Have you ever tried to push your way through a door that said “pull”?
First comes confusion. What just happened? Why does my face hurt? And then embarrassment: No one looks good walking into a door.
But once we get past the shock and awkwardness, there’s a great lesson to be learned here.
Pushing and pulling are two different ways of doing very similar things. But in most situations, only one works — and the other has a negative effect that could leave you looking foolish.
Push marketing and pull marketing exist in the same tension. Both are good, but things can get messy if you push when you should pull (or vice versa).

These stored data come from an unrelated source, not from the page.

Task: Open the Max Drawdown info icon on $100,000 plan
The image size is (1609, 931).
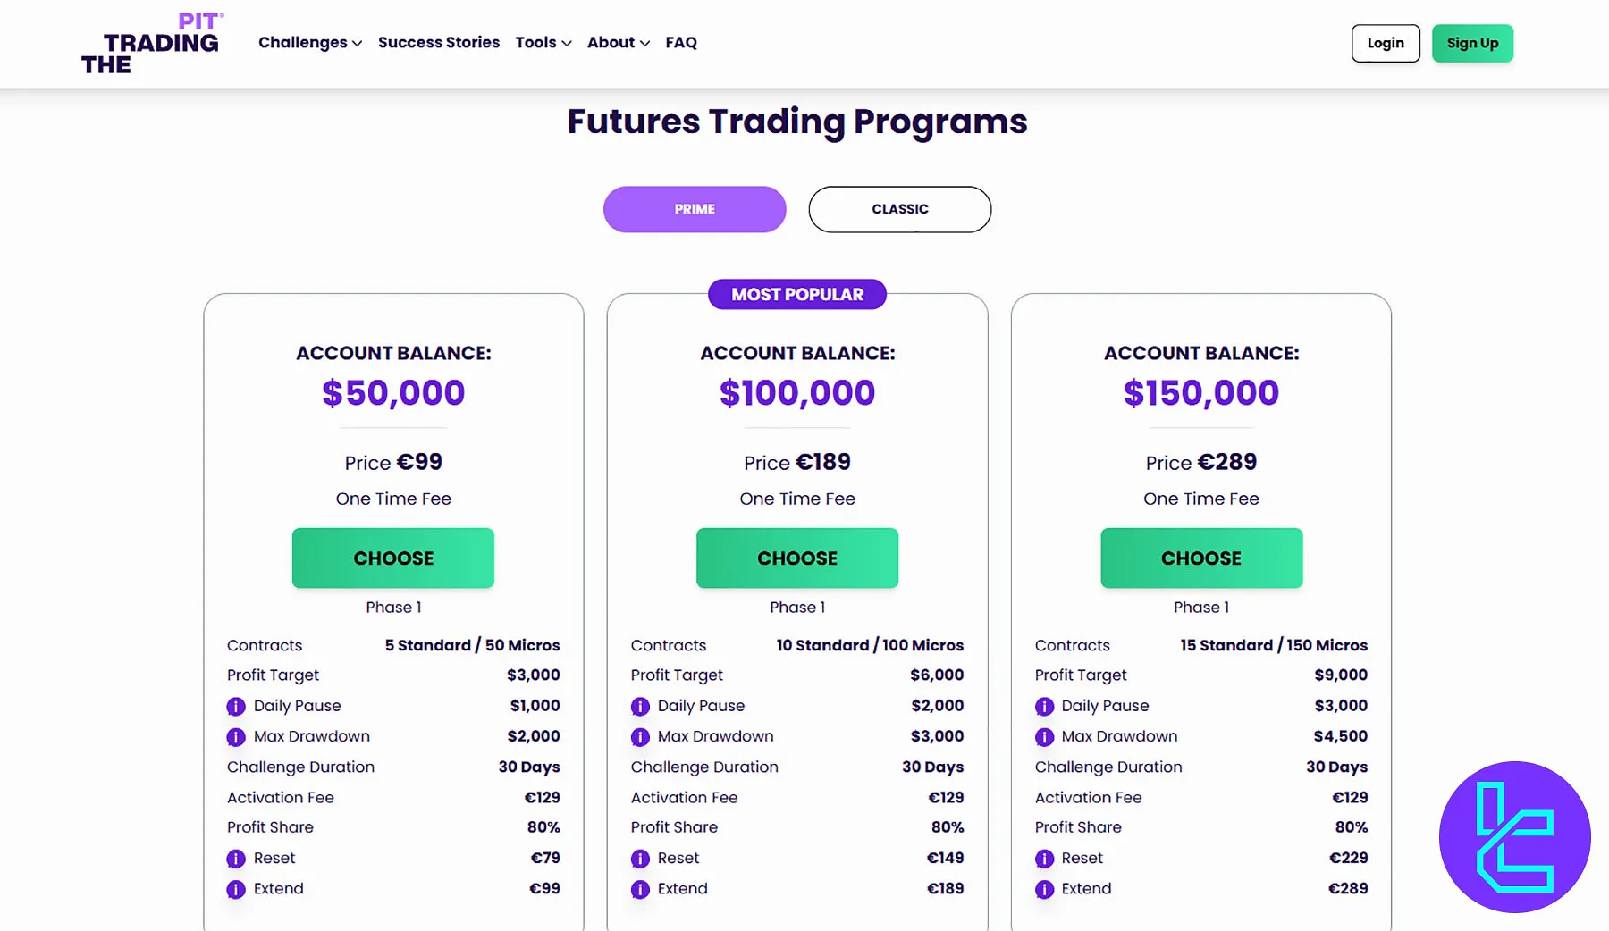Action: pyautogui.click(x=640, y=736)
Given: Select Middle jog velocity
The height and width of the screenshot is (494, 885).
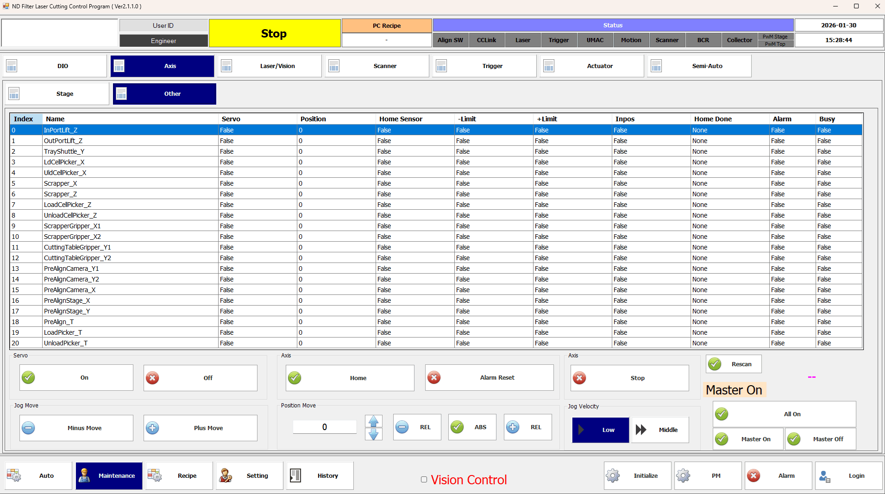Looking at the screenshot, I should tap(660, 430).
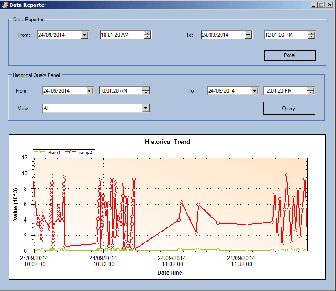This screenshot has height=291, width=336.
Task: Click the 24/09/2014 date text in Data Reporter From
Action: pyautogui.click(x=51, y=35)
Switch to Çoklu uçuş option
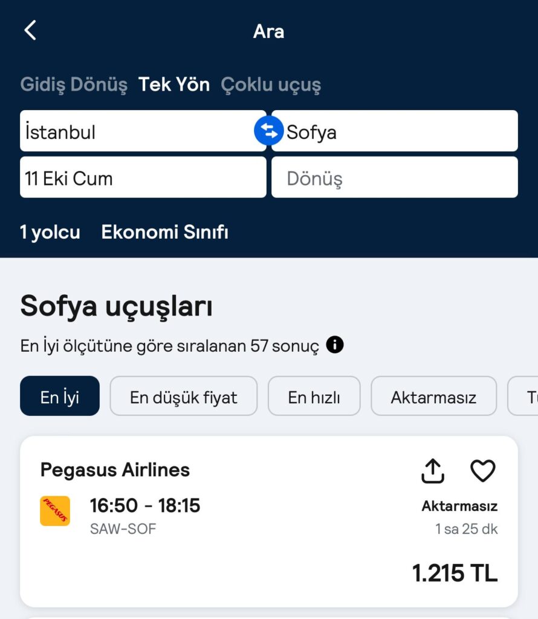The height and width of the screenshot is (619, 538). [x=271, y=85]
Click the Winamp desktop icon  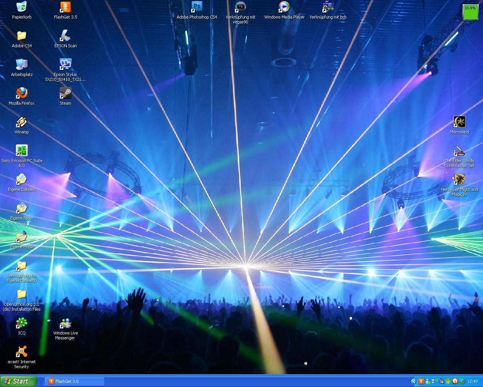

Let’s break down the differences.
What is push marketing?
Push marketing is any effort to reach potential customers directly (by pushing your message out to them). You’ll also hear the terms “direct marketing” and “outbound marketing” used in similar contexts because these all have a very similar concept: pushing a message outward, directly to an audience.

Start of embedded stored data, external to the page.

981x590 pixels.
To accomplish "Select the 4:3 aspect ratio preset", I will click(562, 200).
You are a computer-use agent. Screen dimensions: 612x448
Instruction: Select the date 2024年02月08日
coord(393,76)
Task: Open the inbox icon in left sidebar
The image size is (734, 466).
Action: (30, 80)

Printed advertising/mailers and broadcast advertising are the classic examples. Flyers and commercials push a brand’s message out to a large audience full of people who may or may not know or care about the brand to reach those who do (or will) care.
Push marketing can be narrower and more targeted, too, such as with account-based marketing, targeted email campaigns, or in-store ads.
Pros and cons of push marketing
Push marketing delivers meaningful results in the right situations, but there are drawbacks as well.
Pros
Generates new leads by reaching audiences that don’t know about a brand or product
Reaches larger audiences quickly
Allows you to measure impact relatively easily
Cons
Can be expensive
Uses resources (effort, money, time) pushing to unreachable and uninterested audiences
Little long-term impact (without repeated costs)
Push marketing examples
Push marketing is easier to understand in context, so let’s walk through several examples of push marketing to see how several marketing tactics fit into this category.
Display advertisements
Display ads (including Google ads and social media ads) push a message out to people who aren’t necessarily looking for that message.
That Instagram ad for a new jacket or that sidebar ad for software on your favorite industry news site? They’re both getting pushed into your digital life because you fit into a certain target audience or demographic, not necessarily because anyone knows you need a specific jacket or new software.
(There’s some nuance here, though. Retargeting might serve you a jacket ad because you’ve already been searching for jackets, and this starts to veer into pull territory.)
Sales promotions
That sign at the grocery store letting you know (always in bright colors and big letters) that cereal is on sale is another form of push marketing. You went to the grocery store for kale and avocados, not Cheerios. But somehow, you come home with two boxes of the latest flavor anyway.
Why? Because you got pushed into it with a catchy sale promotion.
Cold calling
One of the pushiest of the push marketing techniques, cold-calling reaches directly into a person’s ear to spread the brand’s message. And while this approach is much maligned, it still generates results ranging from 2–10% in B2B contexts.
Email marketing
Email marketing, where a brand announces new products or sales, is another form of push marketing. The more targeted and sales-oriented the email, the stronger it fits into the push category.
This category also rides the bubble a bit. Depending on the approach used to build an email list, a brand might also use email marketing in pull-like ways, developing brand loyalty and building relationships that aren’t just built on the sale of the hour. Email marketing software can streamline this process, making it easier to manage lists, create engaging campaigns, and track performance metrics.
What is pull marketing?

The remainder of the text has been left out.